Cybersecurity is as big of a threat to small businesses as it was in 2021, if not more, in 2022. Bad actors are getting more sophisticated and bold in their actions. To avoid a possible attack in 2022, the key is to pay closer attention to some of the basic tips and balance that with adopting some new ways of thinking.
Cybersecurity Strategies
Training
The Small Business Association offers some cybersecurity best practices that might seem like they only apply to larger enterprises. However, some are equally critical at a smaller scale. For example, leaders at smaller companies often think they can forgo security awareness training. If you only employ a handful of people, what’s the point? There’s still a need, but that doesn’t mean you have to conduct a formal training program. Not necessarily.
Per the SBA, the basics that all employees should know should include:
- Spotting a phishing email
- Using good browsing practices
- Avoiding suspicious downloads
- Creating strong passwords
- Protecting sensitive customer and vendor information
- Maintaining good cyber hygiene
It matters less what you call this education and more that you do it. For example, you could cater a luncheon and make the presentation short enough to fit into a lunch hour. It’s best to make this information as interactive, fun and engaging as possible to reach people in a way that captures their attention. Never doubt that this information, when placed in the right hands, could prevent a malicious attack in its tracks.
Assessing Risk
Gauging your company’s risk level may be the most strategic insight you have regarding small business cybersecurity. Per the SBA, “the first step in improving your small business cybersecurity is understanding your risk of an attack, and where you can make the biggest improvements.”
Risk assessments, especially those conducted by a third party, can shed light on where your business is at risk and empower you to create a defensive plan or strategy. The process doesn’t have to be complicated or drawn out, but there must be some type of plan.
Vulnerability scans can determine how likely your critical systems and sensitive data are to suffer a compromise or attack, given your current software patching and/or misconfigurations.

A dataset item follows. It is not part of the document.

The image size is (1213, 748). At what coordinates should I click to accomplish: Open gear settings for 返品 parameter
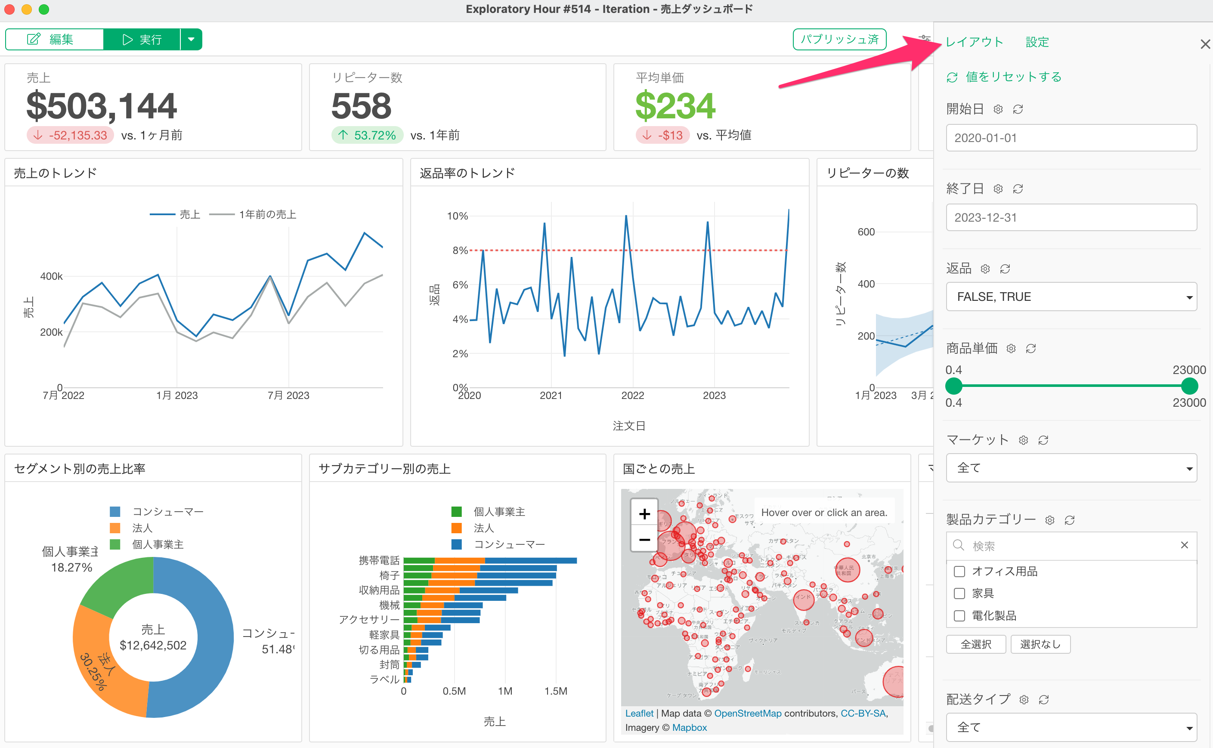(x=985, y=269)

However, as a small business with a lesser budget than a Fortune 500, you might wonder if you can afford to pay a third party to perform a vulnerability scan. The good news is there’s a solution that won’t jeopardize safety. For small businesses, the DHS offers a free cyber hygiene vulnerability scan that produces a weekly report. Sign up for the free service by contacting the Cybersecurity and Infrastructure Security Agency at NCATS_INFO@hq.dhs.gov. They’ll send you documents to sign, confirm a scanning schedule and send you a pre-scan notification. Problem solved!
Using MFA
Other tactics, like multifactor authentication, are low or no cost but can provide significant peace of mind. When accessing any service, website or application, we highly recommend multifactor authentication (MFA). This provides another critical layer of small business cybersecurity by sending a unique one-time code via email or text.
Vetting Vendors: Due Diligence
It’s one thing to worry about your employees and their cyber hygiene. It’s another to have to consider the practices of your vendors and partners. Consider for a moment how many companies you do business with who may have access to your sensitive data. When you share your sensitive information with third parties, it’s only as secure as the business handling it. Your business cannot afford to be shy about asking third parties who can access your data, how data is stored and exchanged, and what security measures they have implemented.
Social Media
Do you have a policy about what kinds of information can be shared on corporate social media channels? An innocuous post highlighting a new project or product could be deleterious if somehow it reveals too much information and could be a cybersecurity threat if the information falls in the wrong hands.
An important shift
Cybersecurity is not a destination but a process. Small businesses should consider cybersecurity developments as equally crucial as industry developments. As cybersecurity becomes an essential part of your business strategy, your risk of being breached or attacked decreases drastically.
Cybersecurity should be a concern for businesses of all sizes and stripes in 2022. If you don’t have the resources for an in-house security team, a third party can provide you with the expertise, experience, and technologies that can protect your firm against the growing range and scope of cybersecurity threats.